*WHAT THIS TASK INVOLVES*
Can you transcribe the data exactly? Leave the pictures out.

*DATA SHOWN*
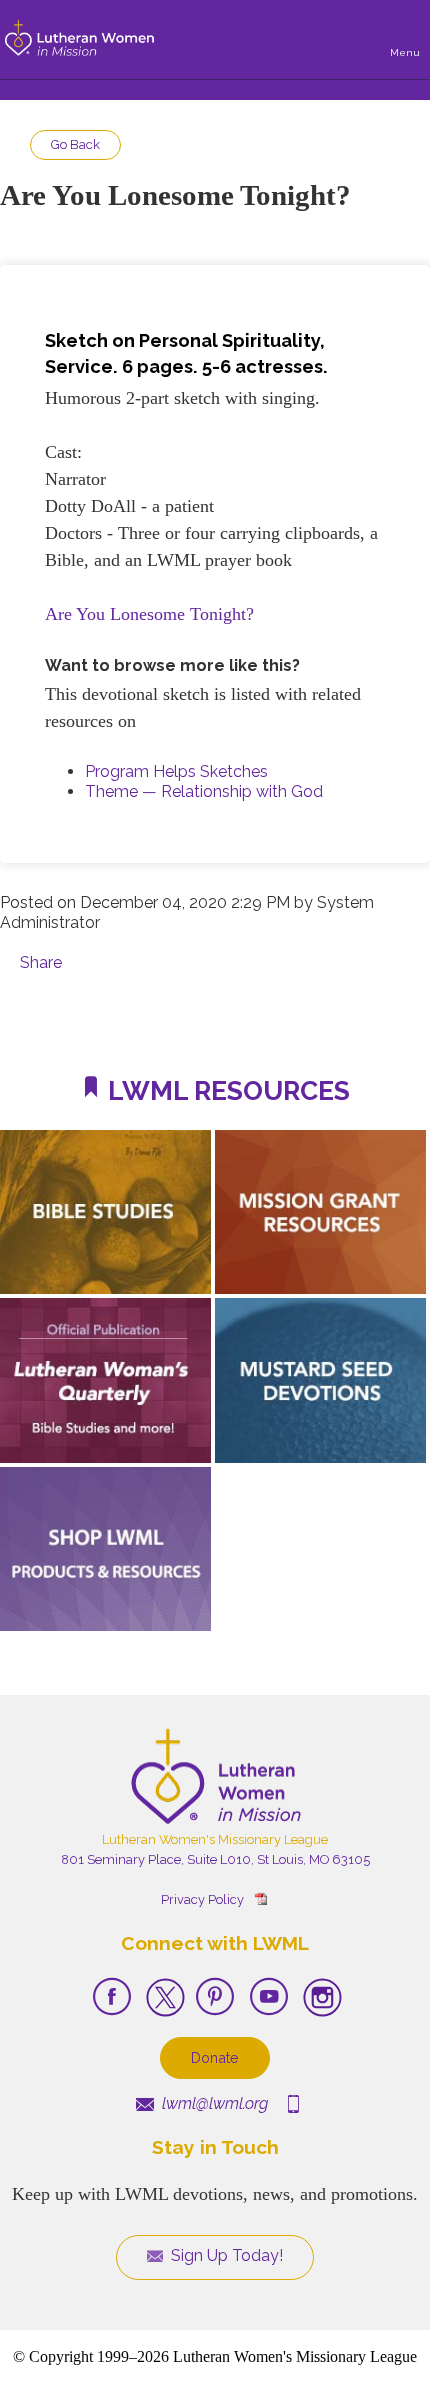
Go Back (75, 144)
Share (41, 962)
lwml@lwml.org (213, 2103)
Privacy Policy (202, 1899)
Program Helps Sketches (176, 771)
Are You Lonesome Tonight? (149, 614)
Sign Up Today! (225, 2255)
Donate (215, 2057)
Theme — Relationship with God (204, 791)
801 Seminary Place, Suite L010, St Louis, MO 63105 (215, 1859)
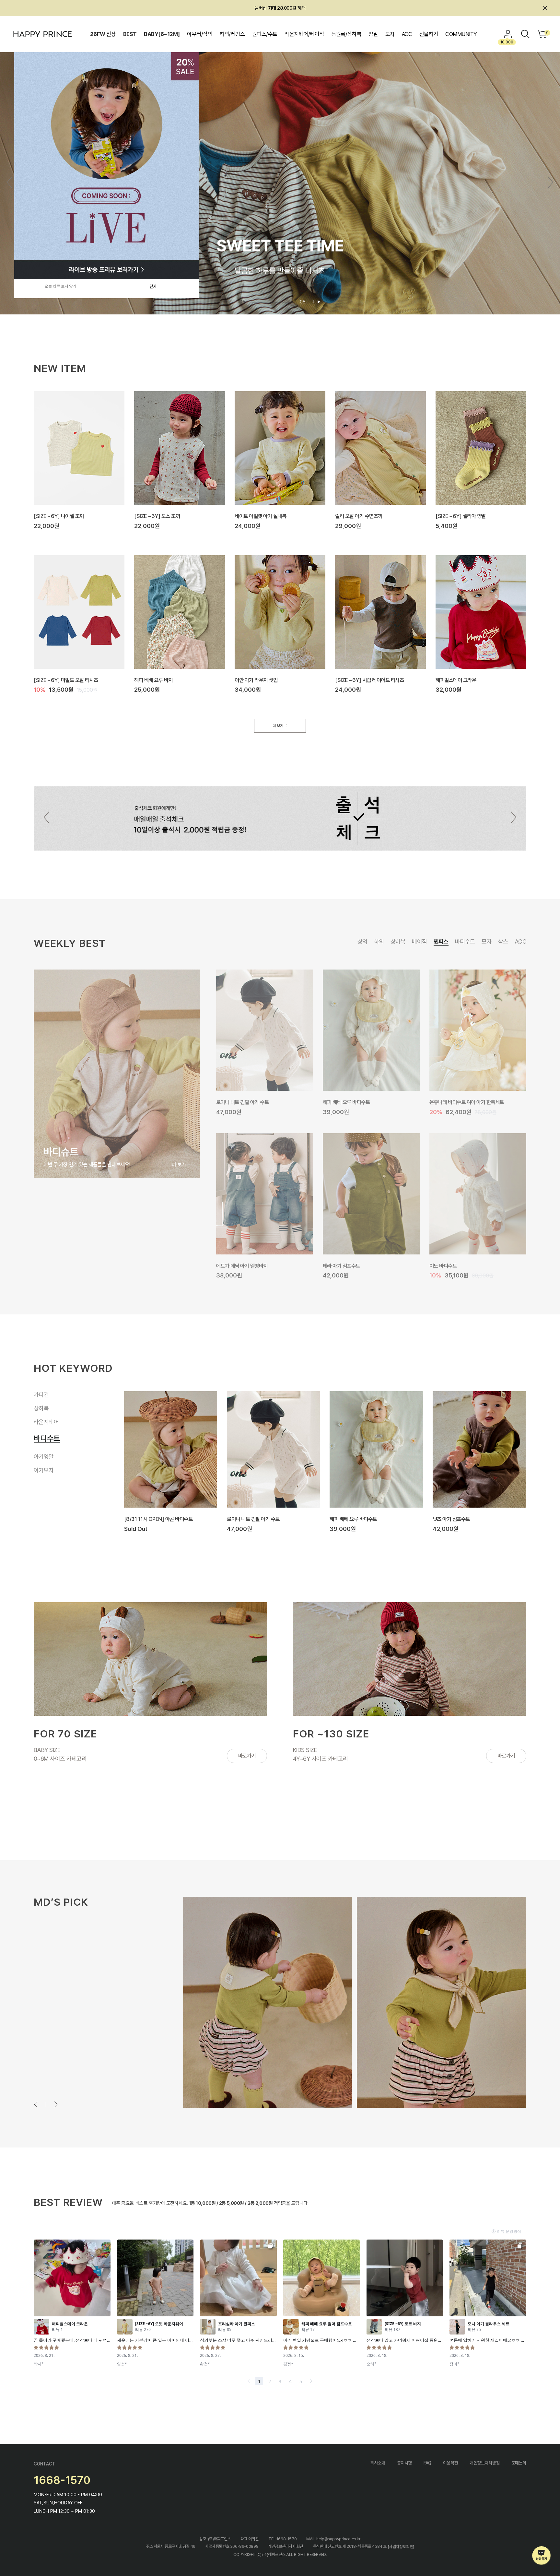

*ANSWER BELOW*
Go Back (75, 144)
Share (41, 962)
lwml@lwml.org (213, 2103)
Privacy Policy (202, 1899)
Program Helps Sketches (176, 771)
Are You Lonesome Tonight? (149, 614)
Sign Up Today! (225, 2255)
Donate (215, 2057)
Theme — Relationship with God (204, 791)
801 Seminary Place, Suite L010, St Louis, MO 63105 (215, 1859)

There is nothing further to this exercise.